According to research, people who join cults often find it beneficial at first but then they may eventually realize that they are being brainwashed. Some followers leave while others choose to stay despite wanting to leave. Still others may not recognize that they are being controlled and consider it to be a positive experience.


There are many signs that an organization may be a cult. Some of the following signs come from the Cult Education Institute while others are based on the work of cult researchers. Here are 12 warning signs of a cult:

  1. The truth: In cults, there’s a belief that the leader exclusively knows the “truth”—some transcendent concept that provides a solution for people’s biggest problems and fears.
  2. Love bombing: Cults often shower new recruits with love, a sense of community, a place to live, and a sense of hope and purpose.
  3. Thought reform: A 2022 study shows that cult leaders use various forms of mind control to influence followers and get them to adopt shared beliefs and values.
  4. Authoritarianism: The leader makes all rules and has undue influence over all aspects of members’ lives—finances, relationships, living situations, and more. This control comes without any sort of accountability for the leader.
  5. No questions allowed: There is usually a lack of tolerance for criticism of or questions about the group or leader. There is a firm belief that the leader or group is right about everything.
  6. Financial control: The leader or group maintains complete control over the financial budget and expenses without providing any statements to members.
  7. Fear factor: The leader or group instills irrational fears about the outside world, such as anxiety about conspiracies, impending disasters, eternal damnation, or persecution.
  8. Need to improve: Members believe they are incapable of ever being “good enough” yet are constantly seeking validation from the leader. This can lead to toxic perfectionism.
  9. Leaving is forbidden: In cults, there is no valid reason why any member would leave, and there’s a belief that any member who does leave is wrong or even evil.
  10. Abuse is common: Followers may experience various forms of abuse and may face threats of physical harm, shunning, and other forms of punishment.
  11. Gaining attention: Abuses may have been documented in the media or investigated by law enforcement. This is viewed as persecution by the outside world and increases an us-vs-them mentality.
  12. Blackmail: Members may be coerced into proving their loyalty by engaging in acts that are illegal or immoral. Then the group uses that information as blackmail that will be leaked if the follower attempts to leave. 

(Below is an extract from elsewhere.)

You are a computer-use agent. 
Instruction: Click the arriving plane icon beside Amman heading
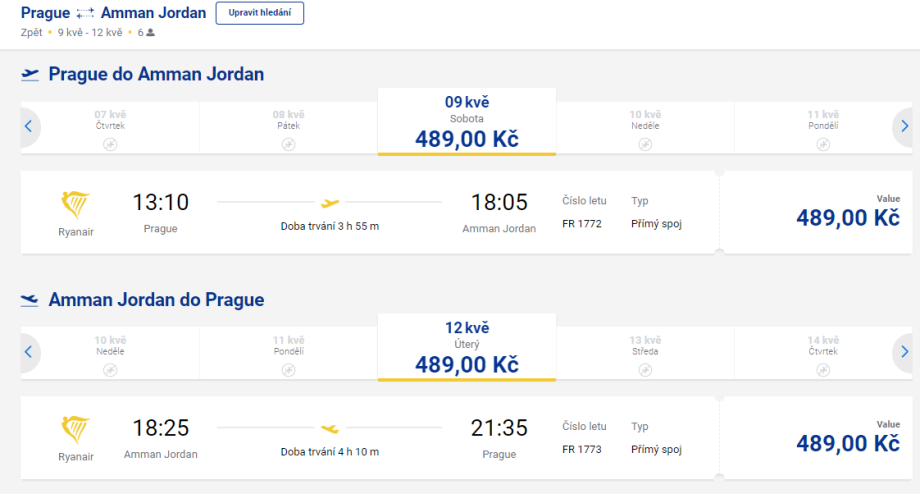30,300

When someone joins a cult, it can be difficult for friends and family members to realize it. It can also be challenging for individuals themselves to accept that their newfound community is actually a cult.

Here are some of the ways to know that someone is a member of a cult.

  1. Members tend to exhibit a sudden and extreme devotion to the leader or group, dropping previously held beliefs and values.
  2. Members often live together in communal housing.
  3. As a follower’s involvement deepens, their personal identity starts to blend and blur with that of the leader, the group, and/or God.
  4. Followers refuse to respond to any criticism or questions about the leader or group, viewing it instead as “persecution” of the group or leader.
  5. People start using jargon, speech patterns, and mannerisms specific to the group. This can sound like the person is reading from a script.
  6. Members seem to lose the ability to think independently while increasing reliance on the leader or group to solve problems.
  7. Followers tend to lose interest in past goals and hobbies, replacing them with an extreme focus on the objectives of the leader or group.
  8. A significant decrease in sense of humor and a loss of the ability to do anything on the spur-of-the-moment.
  9. People in cults tend to isolate themselves from former friends and family and may become secretive about activities related to the group or leader.
  10. People find ways to justify the leader’s or group’s actions regardless of how cruel, hard-hearted, or severe they may seem.
  11. Individuals avoid former members, viewing them as bad, evil, or wrong.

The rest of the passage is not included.